Allah swt berfirman:

إِنَّ الَّذِيْنَ أَجْرَمُوْا كَانُوْا مِنَ الَّذِيْنَ آمَنُوْا يَضْحَكُوْنَ. وَ إِذَا مَرُّوْا بِهِمْ يَتَغَامَزُوْنَ. وَ إِذَا انْقَلَبُوْا إِلى أَهْلِهِمُ انْقَلَبُوْا فَكِهِيْنَ. وَ إِذَا رَأَوْهُمْ قَالُوْا إِنَّ هؤُلآءِ لَضَالُّوْنَ

Sesungguhnya orang-orang yang berdosa adalah mereka yang menertawakan orang-orang yang beriman. Dan apabila orang-orang yang beriman berlalu di hadapan mereka, mereka saling mengedip-ngedipkan matanya. Dan apabila orang-orang yang berdosa itu kembali kepada kaumnya, mereka kembali dengan gembira. Dan apabila mereka melihat orang-orang mu’min, mereka mengatakan, ‘Sesungguhnya mereka itu benar-benar orang-orang yang sesat’.” (QS. al-Muthaffifīn [83]: 29-32)

  1. Al-Walīd bin al-Mughīrah

Orang lainnya lagi yang menghina Rasūlullāh s.a.w. ialah al-Walīd bin al-Mughīrah, paman Abū Jahal. Dia termasuk pembesar Kabilah Quraisy dan kehidupannya mewah. Pada suatu ketika ia mendengar al-Qur’ān yang dibacakan oleh Rasūlullāh s.a.w., ia berkata kepada kaumnya, yaitu Bani Makhzūm: “Demi Allah, tadi aku baru saja mendengar dari Muḥammad suatu kalām yang bukan kalām manusia dan bukan pula kalām jinn. Sesungguhnya kalām itu mempunyai keindahan dan kecemerlangan.
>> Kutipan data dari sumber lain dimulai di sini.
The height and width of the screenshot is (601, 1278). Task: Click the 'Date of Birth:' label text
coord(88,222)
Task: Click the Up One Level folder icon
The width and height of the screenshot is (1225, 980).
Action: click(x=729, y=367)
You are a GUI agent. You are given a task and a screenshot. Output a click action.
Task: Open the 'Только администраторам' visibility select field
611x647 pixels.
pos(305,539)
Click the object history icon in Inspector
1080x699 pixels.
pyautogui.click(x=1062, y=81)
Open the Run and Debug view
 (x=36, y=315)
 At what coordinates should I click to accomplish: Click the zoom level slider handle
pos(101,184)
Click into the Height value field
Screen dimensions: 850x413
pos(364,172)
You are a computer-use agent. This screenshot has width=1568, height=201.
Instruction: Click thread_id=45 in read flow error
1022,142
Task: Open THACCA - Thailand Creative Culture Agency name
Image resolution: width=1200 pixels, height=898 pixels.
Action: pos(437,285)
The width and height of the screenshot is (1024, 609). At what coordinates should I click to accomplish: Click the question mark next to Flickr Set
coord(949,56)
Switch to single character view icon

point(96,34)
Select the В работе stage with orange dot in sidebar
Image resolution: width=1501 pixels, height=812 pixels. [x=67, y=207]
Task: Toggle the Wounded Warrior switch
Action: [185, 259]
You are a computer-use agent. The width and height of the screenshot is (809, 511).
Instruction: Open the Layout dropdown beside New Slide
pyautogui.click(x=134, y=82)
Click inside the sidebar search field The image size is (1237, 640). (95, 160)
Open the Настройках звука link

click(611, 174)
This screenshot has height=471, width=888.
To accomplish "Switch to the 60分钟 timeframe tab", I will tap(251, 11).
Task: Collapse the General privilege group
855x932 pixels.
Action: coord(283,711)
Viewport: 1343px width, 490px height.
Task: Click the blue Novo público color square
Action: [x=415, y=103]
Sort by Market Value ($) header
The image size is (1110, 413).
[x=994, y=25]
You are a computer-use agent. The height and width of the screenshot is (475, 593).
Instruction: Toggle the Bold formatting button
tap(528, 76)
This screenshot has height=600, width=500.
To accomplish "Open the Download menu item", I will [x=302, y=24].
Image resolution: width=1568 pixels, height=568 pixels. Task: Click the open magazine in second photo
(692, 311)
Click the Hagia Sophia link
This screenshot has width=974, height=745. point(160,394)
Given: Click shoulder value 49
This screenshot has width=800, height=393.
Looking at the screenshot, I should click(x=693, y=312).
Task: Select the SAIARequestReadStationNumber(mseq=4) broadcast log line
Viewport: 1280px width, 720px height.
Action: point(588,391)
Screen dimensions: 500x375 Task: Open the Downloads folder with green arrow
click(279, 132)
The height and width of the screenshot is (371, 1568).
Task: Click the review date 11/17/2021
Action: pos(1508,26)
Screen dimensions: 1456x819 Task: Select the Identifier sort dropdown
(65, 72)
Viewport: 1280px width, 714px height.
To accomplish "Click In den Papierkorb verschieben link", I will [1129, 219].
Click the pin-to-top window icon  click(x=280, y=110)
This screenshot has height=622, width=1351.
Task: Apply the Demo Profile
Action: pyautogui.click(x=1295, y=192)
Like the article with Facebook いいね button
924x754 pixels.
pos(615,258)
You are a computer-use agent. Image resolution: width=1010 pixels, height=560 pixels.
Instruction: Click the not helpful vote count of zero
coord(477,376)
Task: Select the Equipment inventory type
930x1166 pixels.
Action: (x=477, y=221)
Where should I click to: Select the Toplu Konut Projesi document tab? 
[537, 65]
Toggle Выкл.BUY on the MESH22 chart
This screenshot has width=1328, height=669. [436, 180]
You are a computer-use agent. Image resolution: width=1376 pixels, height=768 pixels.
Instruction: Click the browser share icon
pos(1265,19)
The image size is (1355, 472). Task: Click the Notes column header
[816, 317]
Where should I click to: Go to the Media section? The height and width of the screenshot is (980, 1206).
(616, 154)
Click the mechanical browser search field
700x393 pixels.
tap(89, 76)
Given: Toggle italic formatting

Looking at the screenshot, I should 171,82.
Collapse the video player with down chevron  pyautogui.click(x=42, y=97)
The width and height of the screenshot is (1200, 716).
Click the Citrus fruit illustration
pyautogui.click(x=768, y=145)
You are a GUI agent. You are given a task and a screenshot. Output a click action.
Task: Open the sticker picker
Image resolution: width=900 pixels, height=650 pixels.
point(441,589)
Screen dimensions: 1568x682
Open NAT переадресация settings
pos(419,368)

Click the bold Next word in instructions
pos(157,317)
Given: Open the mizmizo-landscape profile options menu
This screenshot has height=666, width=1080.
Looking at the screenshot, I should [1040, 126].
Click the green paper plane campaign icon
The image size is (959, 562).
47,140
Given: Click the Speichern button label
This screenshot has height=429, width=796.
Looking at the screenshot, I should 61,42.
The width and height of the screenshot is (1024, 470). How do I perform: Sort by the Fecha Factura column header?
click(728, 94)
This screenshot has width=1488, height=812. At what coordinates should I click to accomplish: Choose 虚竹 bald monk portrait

Sesungguhnya ibarat pohon, puncaknya penuh dengan buah dan di bawahnya akarnya sangat subur sekali; dan sesungguhnya ia sangat tinggi dan tidak ada yang menandinginya.”

Maka orang-orang Quraisy berkata: “Demi Allah, sungguh al-Walīd telah masuk agama baru, dan niscaya orang-orang Quraisy semua akan masuk agama baru itu.”

Lalu Abū Jahal berkata kepada mereka: “Tenanglah, cukup aku sebagai wakil kalian yang akan menyadarkannya.”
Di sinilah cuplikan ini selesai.